**Reading text**
==============================

This tibble contains information about packages that expands from 2009 to 2021. There are 3 categories of packages, with the total number of package per category as follows:
bio_download_stats %>%
distinct(Package, repo) %>%
count(repo) %>%
knitr::kable()
repo | n |
---|---|
AnnotationData | 2659 |
ExperimentData | 821 |
Software | 2316 |
Full details of Bioconductor packages
The complete information for the packages as described in the DESCRIPTION
file can be obtained with biocPkgList
.
bpi = biocPkgList()
colnames(bpi)
## [1] "Package" "Version" "Depends"
## [4] "Suggests" "License" "MD5sum"
## [7] "NeedsCompilation" "Title" "Description"
## [10] "biocViews" "Author" "Maintainer"
## [13] "git_url" "git_branch" "git_last_commit"
## [16] "git_last_commit_date" "Date/Publication" "source.ver"
## [19] "win.binary.ver" "mac.binary.ver" "vignettes"
## [22] "vignetteTitles" "hasREADME" "hasNEWS"
## [25] "hasINSTALL" "hasLICENSE" "Rfiles"
## [28] "dependencyCount" "Imports" "Enhances"
## [31] "dependsOnMe" "VignetteBuilder" "suggestsMe"
## [34] "LinkingTo" "Archs" "URL"
## [37] "SystemRequirements" "BugReports" "importsMe"
## [40] "Video" "linksToMe" "OS_type"
## [43] "PackageStatus" "License_restricts_use" "License_is_FOSS"
## [46] "organism"
There is lots of information in here. We could use this metadata information to understand the connections between packages.
Word network of Bioconductor packages
The most informative variables about the packages are Title
and Description
so we can explore the connections between packages doing some text mining using a Tidytext approach.
To prepare our dataset we need to initially tokenize the text. The Wikipedia definition for tokenization on lexical analysis is as follows:
Tokenization is the process of demarcating and possibly classifying sections of a string of input characters
The sections can be words, sentence, ngram or chapter (for example if analysis a book). In this case we are gonna break down package Titles or Description into words using the function unnest_tokens
.
In addition, we can remove stop words (included in the Tidytext dataset).
bpi_title <- bpi %>%
dplyr::select(Package, Title) %>%
unnest_tokens(word, Title) %>%
anti_join(stop_words)
bpi_description <- bpi %>%
dplyr::select(Package, Description) %>%
unnest_tokens(word, Description) %>%
anti_join(stop_words)
Note that the number of words from Title is 11932 and the number of words from Description is 59370, so package Descriptions contain on average 5 times the words of package Titles.

==============================

**Dataset excerpt**
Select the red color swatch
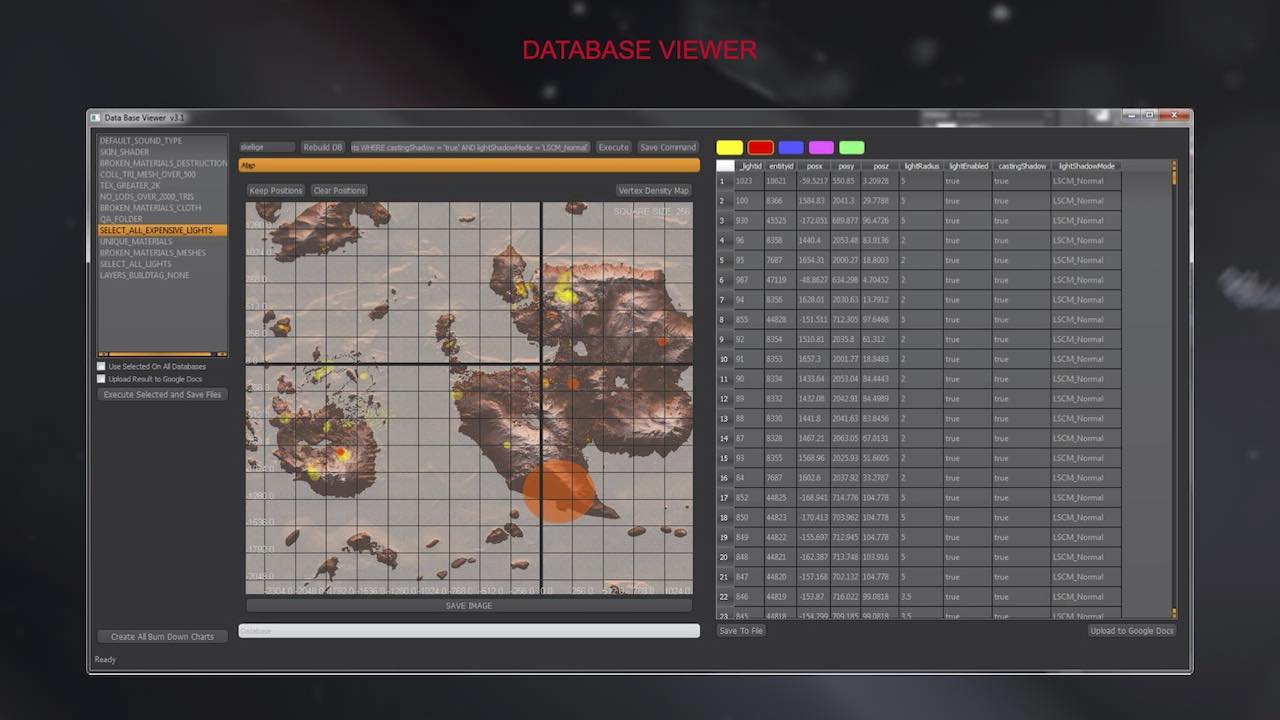This screenshot has width=1280, height=720. coord(760,148)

==============================

**Exercise**
Rewrite the passage on Bioconductor packages starting with "Word network of" and going on through "a Tidytext approach.", putting "textual analysis" in place of "text mining". The lines shown here come from a separate source, not from the passage on Bioconductor packages.

**Final answer**
Word network of Bioconductor packages
The most informative variables about the packages are Title
and Description
so we can explore the connections between packages doing some textual analysis using a Tidytext approach.